Fin juin 1969, après l’arrivée de l’Art Ensemble of Chicago et d’Anthony Braxton, nous organisons avec Delcloo, au Centre Culturel Américain, le “1er "Festival International de Nouvelle Musique et de Free Jazz” où se produisent aussi Jacques Coursil-Arthur Jones, Burton Green, Kenneth Terroade et Joachim Kühn et leurs groupes, ainsi que le duo Gunter Hampel-Jeanne Lee. Philippe est là pendant les trois jours.

© J. Bisceglia/Vues sur Scènes

En juillet 1969, nous nous sommes retrouvés à Alger - Philippe, Horace et Guy -, pour l’exceptionnel « Festival PanAfricain » qui, hélas !, restera sans suite. Je rentrai à Paris avec le sextette d’Archie Shepp au complet - Clifford Thornton, Grachan Moncur III, Archie Shepp, Dave Burrell, Alan Silva et Sunny Murray - qui, en août, participèrent tous, comme leaders et comme sidemen, aux fameuses séances BYG-Actuel. Notre quartette, renforcé par l’arrivée de Christian Rose, était présent tous les jours dans les studios Ossian ou Davout. Puis, en octobre, ce fut le fameux Festival Actuel, à Amougies en Belgique. Nous étions encore présents.

Au cours de l’été 1970, nous nous sommes encore retrouvés pour deux événements historiques : les concerts d’Albert Ayler et de Sun Ra, sans oublier John Cage, Terry Riley et LaMonte Young, organisés par l’indispensable Daniel Caux, à la Fondation Maeght à Saint-Paul-de-Vence.
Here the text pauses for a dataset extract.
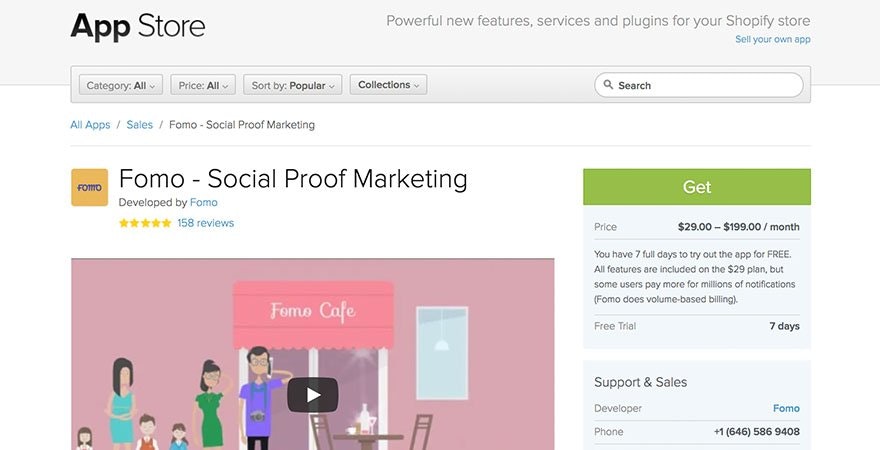Screen dimensions: 880x450
Task: Open the Collections dropdown menu
Action: coord(388,85)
Et le Festival de l’Ile de Wight avec, entre autres Miles Davis, the Doors, Joni Mitchell et Jimi Hendrix.

Heureuse époque où les conditions de travail étaient moins contraignantes qu’aujourd’hui et où, loin d’être considérés comme des parasites, comme c’est parfois devenu le cas, les photographes participaient activement à la propagation et à la promotion des nouvelles musiques. Ainsi, en 1967, Philippe réalise avec Jean-Noël Delamarre un film sur Don Cherry. Il est aussi photographe de plateau avec Alain Corneau qui, à l’époque, réalisait des documentaires sur la nouvelle musique.

En août 1972, nous nous sommes tous retrouvés au Festival de Châteauvallon, où nous avions une exposition collective. Nouvelles retrouvailles avec Don Cherry, Nana Vasconcelos et leur caravane scandinave.
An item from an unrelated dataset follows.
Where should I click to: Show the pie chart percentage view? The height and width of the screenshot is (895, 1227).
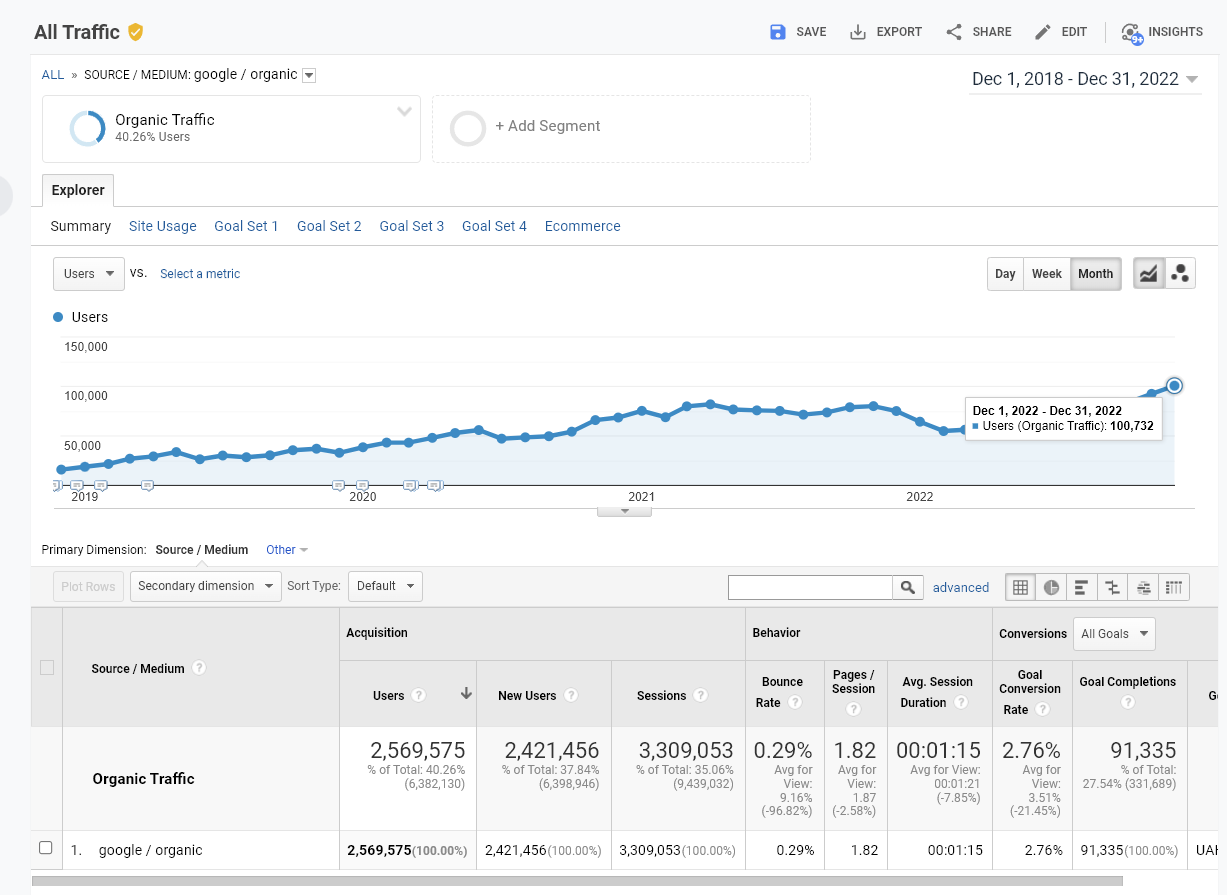pyautogui.click(x=1051, y=588)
Puis, Philippe devint moins présent. Je le croisais de temps en temps dans Paris où il photographiait les façades et les enseignes des cinémas pornos. Comme toujours, de l’art éphémère !

Ensuite ce fut l’appel de l’Extrême-Orient. Il fit de multiples voyages et en ramena de nombreuses photos, qui firent l’objet de publications et d’expositions. En novembre 2000, retrouvailles, dans une galerie parisienne, à l’occasion de l’exposition-présentation de l’ouvrage collectif Jazz en suite , coordonné par Franck Médioni.

Nous nous sommes revus assez souvent ces dernières années en compagnie de Christian Rose chez notre avocat afin d’obtenir le paiement de nos photos piratées sans aucun scrupule par diverses compagnies de disques, y compris une major. C’était toujours un plaisir de revoir Philippe, qui était devenu assez rare. Je retrouvais son humour assez caustique.

Aujourd’hui, il y a beaucoup (trop) de photographes, mais il n’y a pas de Philippe Gras.

Il était né le 16 avril 1942 à Paris, où il est décédé le 22 février 2007 d’une rupture d’anévrisme.